The Shrinking Emergency Account Losses (SEAL) Act, sponsored by U.S. Senators Bill Nelson (D-Florida) and Mike Enzi (R-Wyoming), would give workers who leave their jobs up until they file their federal taxes to repay money they have taken out of their company’s retirement plan. Under current law, workers have 60 days to repay any loans or withdrawals following their separation, to avoid paying tax penalties.
The lawmakers’ bill would also allow employees to continue to contribute to their 401(k) plans during the six months following a hardship withdrawal. Letting workers fund their accounts after a withdrawal would allow them to receive a company’s matching contributions.
“We need to give folks more incentives to continue saving for their retirement,” said Nelson, who chairs the U.S. Senate Special Committee on Aging. “Giving them extra time to restore money owed to their 401(k)s is one way we can help cut down on lost retirement savings.”
Brian H. Graff, executive director and CEO of The American Society of Pension Professionals and Actuaries (ASPPA), issued a statement in support of the legislation. “The power of [an employee’s] compounding retirement savings is weakened when the individual takes a hardship withdrawal from retirement savings or does not repay a loan from a 401(k) plan because it came due when employment was terminated. We are mindful that some employees have serious immediate financial needs.

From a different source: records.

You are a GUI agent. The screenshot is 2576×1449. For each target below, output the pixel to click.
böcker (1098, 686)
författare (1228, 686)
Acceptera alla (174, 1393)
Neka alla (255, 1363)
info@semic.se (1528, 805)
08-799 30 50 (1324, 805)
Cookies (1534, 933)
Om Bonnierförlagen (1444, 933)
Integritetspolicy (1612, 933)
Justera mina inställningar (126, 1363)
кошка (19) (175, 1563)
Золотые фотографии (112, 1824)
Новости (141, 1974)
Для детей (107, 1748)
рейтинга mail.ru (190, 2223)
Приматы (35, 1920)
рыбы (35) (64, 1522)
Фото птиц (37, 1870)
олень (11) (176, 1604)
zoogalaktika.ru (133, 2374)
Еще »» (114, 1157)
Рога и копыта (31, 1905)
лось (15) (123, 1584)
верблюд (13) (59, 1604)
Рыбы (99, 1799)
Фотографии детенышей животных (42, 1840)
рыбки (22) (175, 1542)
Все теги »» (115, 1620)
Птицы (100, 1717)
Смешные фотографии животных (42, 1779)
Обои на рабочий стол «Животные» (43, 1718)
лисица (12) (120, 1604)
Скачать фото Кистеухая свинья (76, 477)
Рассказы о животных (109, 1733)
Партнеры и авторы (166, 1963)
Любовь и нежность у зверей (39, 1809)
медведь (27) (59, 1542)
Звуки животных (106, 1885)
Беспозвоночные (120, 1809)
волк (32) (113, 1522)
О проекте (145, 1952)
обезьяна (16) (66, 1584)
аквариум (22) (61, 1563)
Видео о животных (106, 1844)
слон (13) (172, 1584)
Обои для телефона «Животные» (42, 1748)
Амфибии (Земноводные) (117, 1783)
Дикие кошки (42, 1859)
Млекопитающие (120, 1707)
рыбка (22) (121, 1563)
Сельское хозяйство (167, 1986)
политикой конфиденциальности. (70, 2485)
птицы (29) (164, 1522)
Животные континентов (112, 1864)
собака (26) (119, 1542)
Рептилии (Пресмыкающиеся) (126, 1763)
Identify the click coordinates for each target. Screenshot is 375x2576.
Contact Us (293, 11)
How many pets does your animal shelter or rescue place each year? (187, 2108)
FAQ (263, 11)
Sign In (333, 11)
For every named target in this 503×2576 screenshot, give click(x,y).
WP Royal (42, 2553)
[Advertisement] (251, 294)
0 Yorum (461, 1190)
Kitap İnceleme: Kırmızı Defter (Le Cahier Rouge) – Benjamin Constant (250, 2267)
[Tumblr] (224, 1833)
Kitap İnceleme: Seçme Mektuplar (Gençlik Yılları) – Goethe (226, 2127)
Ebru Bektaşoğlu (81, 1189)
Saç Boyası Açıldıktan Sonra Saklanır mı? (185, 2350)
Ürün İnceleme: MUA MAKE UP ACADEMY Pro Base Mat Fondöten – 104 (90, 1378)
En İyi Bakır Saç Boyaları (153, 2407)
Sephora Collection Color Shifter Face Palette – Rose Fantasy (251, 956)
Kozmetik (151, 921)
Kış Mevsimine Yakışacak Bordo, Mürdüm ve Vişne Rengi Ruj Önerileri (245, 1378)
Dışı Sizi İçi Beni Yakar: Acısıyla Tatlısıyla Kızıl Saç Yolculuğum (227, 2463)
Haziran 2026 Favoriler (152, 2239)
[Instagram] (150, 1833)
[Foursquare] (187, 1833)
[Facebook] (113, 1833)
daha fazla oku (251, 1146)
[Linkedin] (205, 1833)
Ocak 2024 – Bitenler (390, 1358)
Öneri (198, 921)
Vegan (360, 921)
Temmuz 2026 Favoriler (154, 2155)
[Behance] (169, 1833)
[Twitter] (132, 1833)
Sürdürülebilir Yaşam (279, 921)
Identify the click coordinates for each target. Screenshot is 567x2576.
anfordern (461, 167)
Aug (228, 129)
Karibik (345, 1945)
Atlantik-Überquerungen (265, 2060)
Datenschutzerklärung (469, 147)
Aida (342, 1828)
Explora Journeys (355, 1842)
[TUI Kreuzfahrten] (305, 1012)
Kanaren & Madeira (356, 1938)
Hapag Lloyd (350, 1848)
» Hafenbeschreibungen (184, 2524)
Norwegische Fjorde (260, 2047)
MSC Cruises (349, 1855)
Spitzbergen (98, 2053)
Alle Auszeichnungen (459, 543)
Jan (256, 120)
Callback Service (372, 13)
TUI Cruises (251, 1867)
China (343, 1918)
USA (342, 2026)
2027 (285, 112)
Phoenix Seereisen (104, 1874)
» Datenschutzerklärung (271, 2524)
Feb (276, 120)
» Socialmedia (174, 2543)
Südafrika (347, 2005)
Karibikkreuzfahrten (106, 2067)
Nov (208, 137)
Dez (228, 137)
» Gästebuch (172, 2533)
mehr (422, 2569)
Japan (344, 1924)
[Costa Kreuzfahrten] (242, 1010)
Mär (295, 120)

Therefore, we believe it is important to minimize the harm that comes from accessing retirement funds for nonretirement purposes. The SEAL Act would be an important step toward addressing this problem,” Graff said.“The SEAL Act proposes simple changes that will lessen the loss of retirement savings when an employee terminates employment with an outstanding loan balance and reduce the long-term impact of hardship withdrawals. Specifically, the bill extends the period that an individual retirement account (IRA) can accept repayment of outstanding loan balances as a rollover from a qualified retirement plan. The bill also includes a provision that would allow participants to continue to make elective contributions during the six months following a hardship withdrawal. These provisions are sensible improvements to current law that will allow many Americans to keep more of their retirement savings working for them,” he added.